New York City Mayor Eric Adams believes that to reduce gun violence, he needs to go after guns. His plan relies heavily on disrupting gun trafficking, seizing guns, and arresting people for illegal gun possession. This strategy is unlikely to work, says Reason.com. The focus on gun possession arrests, if it fails to distinguish between people who pose a real threat to public safety and people who carry guns for self-protection, will compound the injustice of systematically denying city dwellers their Second Amendment rights. "It is estimated that as many as two million illegal guns were in circulation in New York City in 1993," the Justice Department reports. Last year, the New York City Police Department seized some about 6,000 guns; even at that unsually high rate, three decades of seizures would not have made much of a difference.

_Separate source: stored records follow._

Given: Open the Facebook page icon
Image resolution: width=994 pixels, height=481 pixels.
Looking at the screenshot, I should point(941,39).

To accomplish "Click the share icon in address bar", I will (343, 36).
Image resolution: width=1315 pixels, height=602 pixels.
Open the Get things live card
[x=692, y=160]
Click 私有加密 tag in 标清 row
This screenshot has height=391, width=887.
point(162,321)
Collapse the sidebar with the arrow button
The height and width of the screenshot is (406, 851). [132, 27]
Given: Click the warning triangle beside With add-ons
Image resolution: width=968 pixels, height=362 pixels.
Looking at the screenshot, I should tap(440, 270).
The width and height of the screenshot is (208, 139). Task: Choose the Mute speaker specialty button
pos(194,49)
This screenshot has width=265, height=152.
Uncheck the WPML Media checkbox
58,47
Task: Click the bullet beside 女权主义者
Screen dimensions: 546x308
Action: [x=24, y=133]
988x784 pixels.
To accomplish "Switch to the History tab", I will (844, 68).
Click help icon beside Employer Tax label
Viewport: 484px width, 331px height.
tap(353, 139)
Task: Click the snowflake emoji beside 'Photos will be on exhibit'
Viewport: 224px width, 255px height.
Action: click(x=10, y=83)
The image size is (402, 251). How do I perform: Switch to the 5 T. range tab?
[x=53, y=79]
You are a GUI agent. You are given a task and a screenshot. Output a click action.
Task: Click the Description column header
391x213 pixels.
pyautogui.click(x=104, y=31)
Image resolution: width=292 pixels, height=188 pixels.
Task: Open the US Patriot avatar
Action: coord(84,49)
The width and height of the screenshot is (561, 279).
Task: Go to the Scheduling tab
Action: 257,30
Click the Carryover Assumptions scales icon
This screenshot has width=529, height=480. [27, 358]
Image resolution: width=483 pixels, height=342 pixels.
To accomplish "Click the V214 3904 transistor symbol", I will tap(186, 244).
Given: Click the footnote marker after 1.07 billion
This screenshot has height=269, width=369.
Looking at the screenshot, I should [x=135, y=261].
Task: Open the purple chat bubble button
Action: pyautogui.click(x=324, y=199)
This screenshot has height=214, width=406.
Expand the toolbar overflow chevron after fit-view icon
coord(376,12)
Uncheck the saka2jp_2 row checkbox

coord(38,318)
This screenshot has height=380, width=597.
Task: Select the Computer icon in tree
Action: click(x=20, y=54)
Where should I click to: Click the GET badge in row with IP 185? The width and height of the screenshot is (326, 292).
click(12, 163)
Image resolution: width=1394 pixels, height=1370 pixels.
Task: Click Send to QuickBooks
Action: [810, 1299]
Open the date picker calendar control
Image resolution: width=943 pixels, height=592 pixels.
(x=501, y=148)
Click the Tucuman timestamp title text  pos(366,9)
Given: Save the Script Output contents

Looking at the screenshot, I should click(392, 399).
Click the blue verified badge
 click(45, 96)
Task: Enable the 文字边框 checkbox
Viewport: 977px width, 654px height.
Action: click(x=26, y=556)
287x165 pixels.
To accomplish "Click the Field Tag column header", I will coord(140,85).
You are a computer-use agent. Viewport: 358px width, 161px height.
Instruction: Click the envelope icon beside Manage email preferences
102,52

Given that reality, attempts to disrupt the supply of guns are not a very promising approach. For crime guns in New York, the average time between initial sale and confiscation is nearly 12 years. Philadelphia, like New York, has recently seen increases in homicides. Law enforcement officials in that city are skeptical that gun seizures or supply-side measures are an effective way to tackle the problem. Between 1999 and 2020, according to a January report from a committee that includes police officials and Philadelphia District Attorney Larry Krasner, nearly 13 million guns were legally sold in Pennsylvania, an average of more than 1,600 a day. Meanwhile, Pennsylvania law enforcement agencies seized an average of 22 guns per day. "With so many guns available," Krasner says, "a law enforcement strategy prioritizing seizing guns locally does little to reduce the supply of guns." If that strategy "entails increasing numbers of car and pedestrian stops," he warns, it "has the potential to be counterproductive by alienating the very communities that it is designed to help."